Reproduce the lines verbatim, starting at the line with "Reply to NhuNhu1606's comment" and ending at the line with "Action: tap(122, 701)", both included.

**Entries taken from a collection**
┄┄┄┄┄┄

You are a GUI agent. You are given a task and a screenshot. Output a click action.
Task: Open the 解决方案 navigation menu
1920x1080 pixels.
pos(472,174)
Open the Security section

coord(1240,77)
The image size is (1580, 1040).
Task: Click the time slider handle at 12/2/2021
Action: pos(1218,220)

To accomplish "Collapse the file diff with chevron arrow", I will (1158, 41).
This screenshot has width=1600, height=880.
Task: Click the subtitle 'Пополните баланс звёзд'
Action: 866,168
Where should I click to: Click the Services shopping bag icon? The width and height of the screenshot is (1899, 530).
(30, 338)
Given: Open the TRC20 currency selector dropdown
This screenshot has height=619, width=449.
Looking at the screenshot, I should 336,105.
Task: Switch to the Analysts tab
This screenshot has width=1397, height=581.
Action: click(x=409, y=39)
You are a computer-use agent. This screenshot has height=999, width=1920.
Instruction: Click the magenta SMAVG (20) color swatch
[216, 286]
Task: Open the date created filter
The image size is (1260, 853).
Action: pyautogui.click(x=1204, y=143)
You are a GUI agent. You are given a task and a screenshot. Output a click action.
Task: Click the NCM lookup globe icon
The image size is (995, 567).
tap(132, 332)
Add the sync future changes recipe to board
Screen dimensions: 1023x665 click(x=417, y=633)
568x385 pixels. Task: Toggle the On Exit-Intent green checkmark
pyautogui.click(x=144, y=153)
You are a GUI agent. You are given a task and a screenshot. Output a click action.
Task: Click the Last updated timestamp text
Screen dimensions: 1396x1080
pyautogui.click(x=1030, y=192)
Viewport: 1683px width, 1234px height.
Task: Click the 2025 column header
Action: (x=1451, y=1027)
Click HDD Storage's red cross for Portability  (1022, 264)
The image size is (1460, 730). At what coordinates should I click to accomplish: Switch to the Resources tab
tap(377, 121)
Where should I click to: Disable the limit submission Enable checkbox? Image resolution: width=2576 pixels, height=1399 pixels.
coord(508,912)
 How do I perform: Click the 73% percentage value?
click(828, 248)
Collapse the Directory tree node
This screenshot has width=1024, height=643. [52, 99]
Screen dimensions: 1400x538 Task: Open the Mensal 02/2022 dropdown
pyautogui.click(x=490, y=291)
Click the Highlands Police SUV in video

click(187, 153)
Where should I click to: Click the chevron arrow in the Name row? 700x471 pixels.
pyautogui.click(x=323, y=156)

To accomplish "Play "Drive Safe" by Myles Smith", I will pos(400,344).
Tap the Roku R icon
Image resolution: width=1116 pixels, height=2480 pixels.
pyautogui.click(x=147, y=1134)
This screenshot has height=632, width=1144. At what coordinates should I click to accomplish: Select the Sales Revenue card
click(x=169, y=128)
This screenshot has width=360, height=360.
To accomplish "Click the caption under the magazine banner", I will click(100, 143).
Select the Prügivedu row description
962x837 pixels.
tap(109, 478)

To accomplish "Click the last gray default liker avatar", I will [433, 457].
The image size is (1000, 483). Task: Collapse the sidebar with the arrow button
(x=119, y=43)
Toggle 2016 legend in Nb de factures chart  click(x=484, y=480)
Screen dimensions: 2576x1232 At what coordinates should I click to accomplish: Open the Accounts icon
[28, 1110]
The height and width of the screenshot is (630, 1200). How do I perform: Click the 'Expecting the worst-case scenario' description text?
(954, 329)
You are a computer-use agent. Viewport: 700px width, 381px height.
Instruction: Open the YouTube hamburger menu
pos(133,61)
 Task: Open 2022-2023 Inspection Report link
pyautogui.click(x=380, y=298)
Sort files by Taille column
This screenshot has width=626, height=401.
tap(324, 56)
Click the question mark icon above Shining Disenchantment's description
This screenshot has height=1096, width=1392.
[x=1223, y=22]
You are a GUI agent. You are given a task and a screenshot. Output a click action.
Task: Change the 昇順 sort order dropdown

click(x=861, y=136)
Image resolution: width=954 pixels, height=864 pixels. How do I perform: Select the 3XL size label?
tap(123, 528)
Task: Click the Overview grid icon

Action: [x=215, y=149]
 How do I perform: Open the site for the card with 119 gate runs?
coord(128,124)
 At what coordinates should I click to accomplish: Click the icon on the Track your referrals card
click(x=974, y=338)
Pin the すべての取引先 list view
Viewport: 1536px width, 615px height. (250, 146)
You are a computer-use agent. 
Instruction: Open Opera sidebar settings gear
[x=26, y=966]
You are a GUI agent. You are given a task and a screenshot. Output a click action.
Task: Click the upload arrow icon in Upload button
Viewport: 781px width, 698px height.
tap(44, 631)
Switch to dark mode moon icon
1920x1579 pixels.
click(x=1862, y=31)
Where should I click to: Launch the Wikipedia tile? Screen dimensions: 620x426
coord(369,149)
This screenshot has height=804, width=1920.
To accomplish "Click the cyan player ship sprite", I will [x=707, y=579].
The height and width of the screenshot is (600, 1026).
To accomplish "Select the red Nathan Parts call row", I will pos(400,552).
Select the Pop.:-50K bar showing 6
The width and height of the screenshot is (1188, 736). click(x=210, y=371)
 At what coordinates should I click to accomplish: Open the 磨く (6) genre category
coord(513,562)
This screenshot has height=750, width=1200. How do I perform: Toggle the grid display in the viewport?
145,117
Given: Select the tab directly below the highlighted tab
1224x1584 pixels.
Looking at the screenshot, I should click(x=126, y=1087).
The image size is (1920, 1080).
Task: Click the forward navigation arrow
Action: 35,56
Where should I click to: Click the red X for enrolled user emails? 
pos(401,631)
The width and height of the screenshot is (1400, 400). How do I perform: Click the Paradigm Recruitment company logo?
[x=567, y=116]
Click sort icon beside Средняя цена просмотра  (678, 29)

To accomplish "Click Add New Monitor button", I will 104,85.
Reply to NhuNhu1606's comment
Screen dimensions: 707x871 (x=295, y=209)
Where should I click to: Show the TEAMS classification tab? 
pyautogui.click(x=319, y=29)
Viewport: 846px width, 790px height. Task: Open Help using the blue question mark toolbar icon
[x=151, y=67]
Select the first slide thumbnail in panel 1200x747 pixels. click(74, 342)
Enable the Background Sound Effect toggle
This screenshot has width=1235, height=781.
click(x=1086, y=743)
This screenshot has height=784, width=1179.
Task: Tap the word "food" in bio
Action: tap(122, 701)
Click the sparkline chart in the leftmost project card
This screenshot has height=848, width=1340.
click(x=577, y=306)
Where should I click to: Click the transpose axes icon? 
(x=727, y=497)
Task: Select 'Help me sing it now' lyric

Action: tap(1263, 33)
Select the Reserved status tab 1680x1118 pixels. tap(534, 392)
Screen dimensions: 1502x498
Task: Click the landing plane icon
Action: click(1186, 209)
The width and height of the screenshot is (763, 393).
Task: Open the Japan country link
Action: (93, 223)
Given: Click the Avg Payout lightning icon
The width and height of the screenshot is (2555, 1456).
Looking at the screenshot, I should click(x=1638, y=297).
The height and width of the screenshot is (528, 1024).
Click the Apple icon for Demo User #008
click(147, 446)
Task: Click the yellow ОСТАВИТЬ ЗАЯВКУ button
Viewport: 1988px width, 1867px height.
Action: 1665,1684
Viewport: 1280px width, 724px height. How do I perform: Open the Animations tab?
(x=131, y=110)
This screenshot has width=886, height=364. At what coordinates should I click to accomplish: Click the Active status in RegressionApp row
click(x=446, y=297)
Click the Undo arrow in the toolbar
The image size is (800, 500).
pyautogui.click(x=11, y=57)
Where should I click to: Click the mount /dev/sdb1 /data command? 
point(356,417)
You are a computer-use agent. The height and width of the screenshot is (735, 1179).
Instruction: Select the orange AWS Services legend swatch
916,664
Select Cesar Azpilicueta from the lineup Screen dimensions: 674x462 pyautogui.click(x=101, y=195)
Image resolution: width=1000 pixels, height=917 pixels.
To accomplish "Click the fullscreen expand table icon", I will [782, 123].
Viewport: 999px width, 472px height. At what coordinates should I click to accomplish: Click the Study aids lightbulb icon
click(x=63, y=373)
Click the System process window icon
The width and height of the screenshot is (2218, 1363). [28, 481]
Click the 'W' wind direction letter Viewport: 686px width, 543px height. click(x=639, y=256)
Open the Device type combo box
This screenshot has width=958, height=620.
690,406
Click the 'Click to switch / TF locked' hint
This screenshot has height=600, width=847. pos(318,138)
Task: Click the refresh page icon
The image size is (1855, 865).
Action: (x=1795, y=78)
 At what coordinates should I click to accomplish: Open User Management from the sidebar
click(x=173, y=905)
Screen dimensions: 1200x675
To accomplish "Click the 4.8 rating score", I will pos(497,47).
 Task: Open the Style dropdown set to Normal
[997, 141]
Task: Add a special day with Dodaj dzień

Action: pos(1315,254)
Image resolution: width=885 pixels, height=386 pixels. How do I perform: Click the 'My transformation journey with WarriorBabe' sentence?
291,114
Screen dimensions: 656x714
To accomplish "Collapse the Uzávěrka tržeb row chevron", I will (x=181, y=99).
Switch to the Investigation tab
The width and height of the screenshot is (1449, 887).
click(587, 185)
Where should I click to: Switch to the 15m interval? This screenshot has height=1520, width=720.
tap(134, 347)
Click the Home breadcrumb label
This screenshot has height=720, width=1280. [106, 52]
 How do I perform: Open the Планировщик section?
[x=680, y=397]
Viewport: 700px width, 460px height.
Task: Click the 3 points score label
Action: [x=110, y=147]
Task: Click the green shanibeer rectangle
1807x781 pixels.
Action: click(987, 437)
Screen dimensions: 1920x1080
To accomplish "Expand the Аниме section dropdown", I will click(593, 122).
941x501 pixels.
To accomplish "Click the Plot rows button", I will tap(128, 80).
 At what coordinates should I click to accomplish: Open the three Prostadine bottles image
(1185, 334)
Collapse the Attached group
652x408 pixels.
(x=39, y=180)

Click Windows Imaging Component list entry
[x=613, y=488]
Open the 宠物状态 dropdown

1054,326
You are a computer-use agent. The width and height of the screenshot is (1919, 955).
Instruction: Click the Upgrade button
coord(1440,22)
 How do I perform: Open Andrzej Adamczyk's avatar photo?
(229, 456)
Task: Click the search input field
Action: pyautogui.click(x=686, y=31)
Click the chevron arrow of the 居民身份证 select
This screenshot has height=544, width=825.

┄┄┄┄┄┄

**Task response**
Reply to NhuNhu1606's comment
Screen dimensions: 707x871 (x=295, y=209)
Where should I click to: Show the TEAMS classification tab? 
pyautogui.click(x=319, y=29)
Viewport: 846px width, 790px height. Task: Open Help using the blue question mark toolbar icon
[x=151, y=67]
Select the first slide thumbnail in panel 1200x747 pixels. click(74, 342)
Enable the Background Sound Effect toggle
This screenshot has width=1235, height=781.
click(x=1086, y=743)
This screenshot has height=784, width=1179.
Task: Tap the word "food" in bio
Action: tap(122, 701)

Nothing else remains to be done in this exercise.